Pixel coordinate grounding data:
┄┄┄┄┄┄┄┄┄┄┄┄┄┄┄┄┄┄┄┄
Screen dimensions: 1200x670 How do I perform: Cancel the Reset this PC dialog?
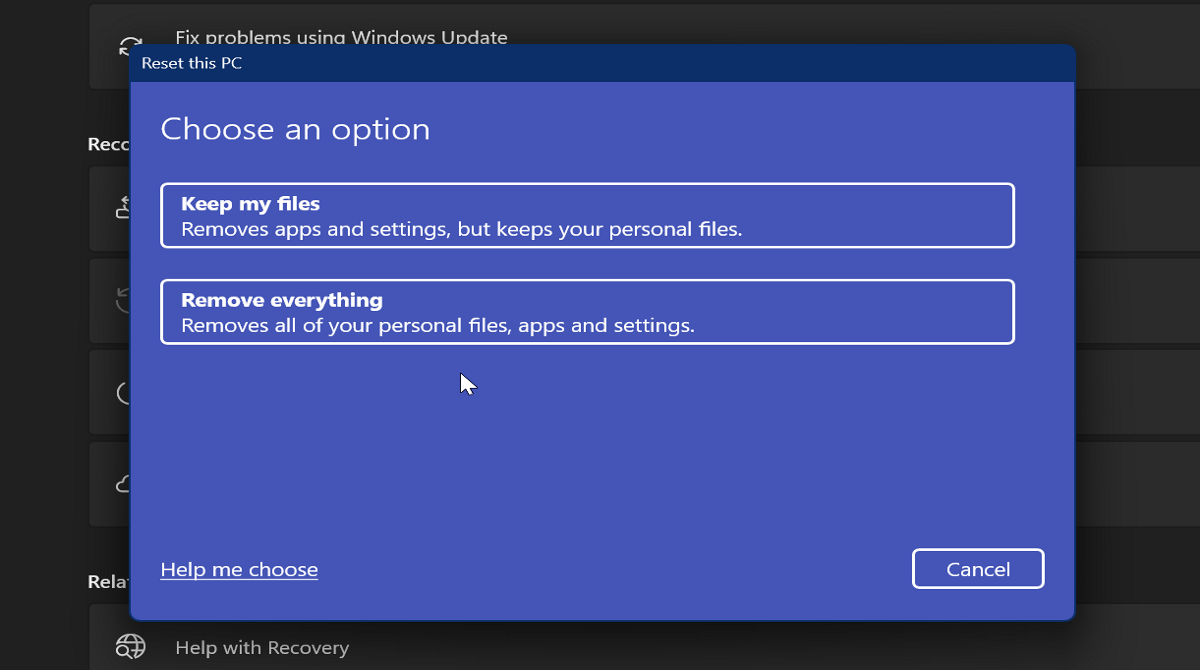977,569
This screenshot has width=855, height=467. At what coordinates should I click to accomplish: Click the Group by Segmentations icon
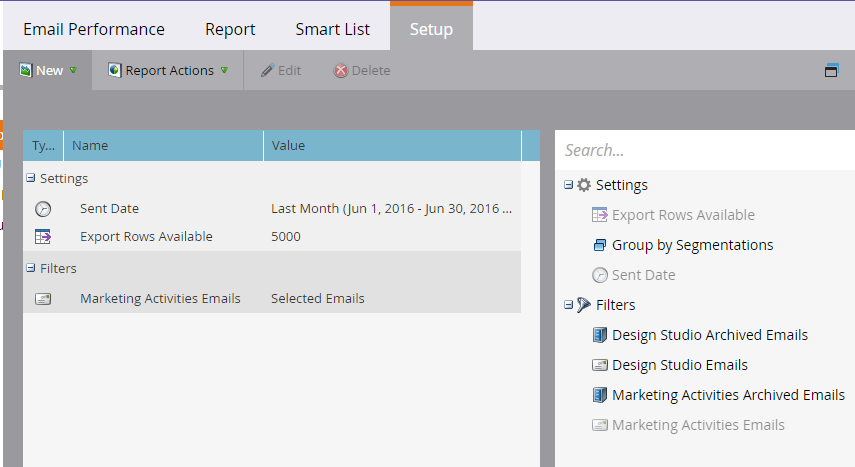600,245
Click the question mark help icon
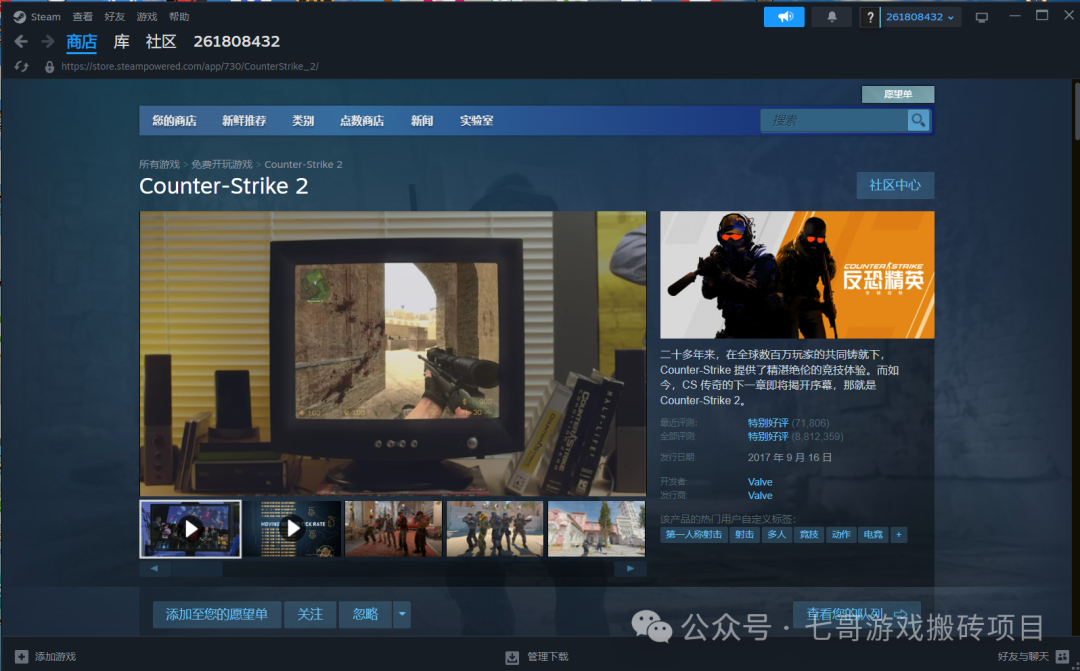Screen dimensions: 1080x671 click(x=870, y=17)
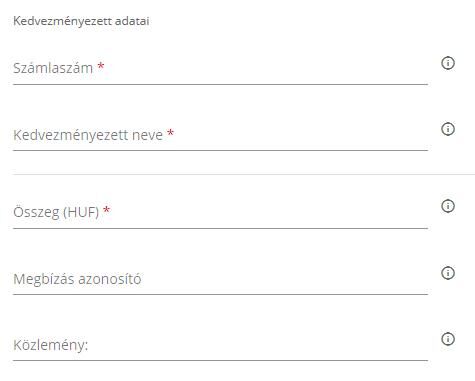Click the divider line above Összeg (HUF)

coord(244,174)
┄┄┄┄┄┄┄┄┄┄┄┄┄┄┄┄┄┄┄┄
Copy out all the entries precisely. No images.

Screen dimensions: 1200x670 How do I perform: Cancel the Reset this PC dialog?
977,569
This screenshot has width=855, height=467. At what coordinates should I click to accomplish: Click the Group by Segmentations icon
600,245
Click the question mark help icon
Screen dimensions: 1080x671 click(x=870, y=17)
Click the divider line above Összeg (HUF)

coord(244,174)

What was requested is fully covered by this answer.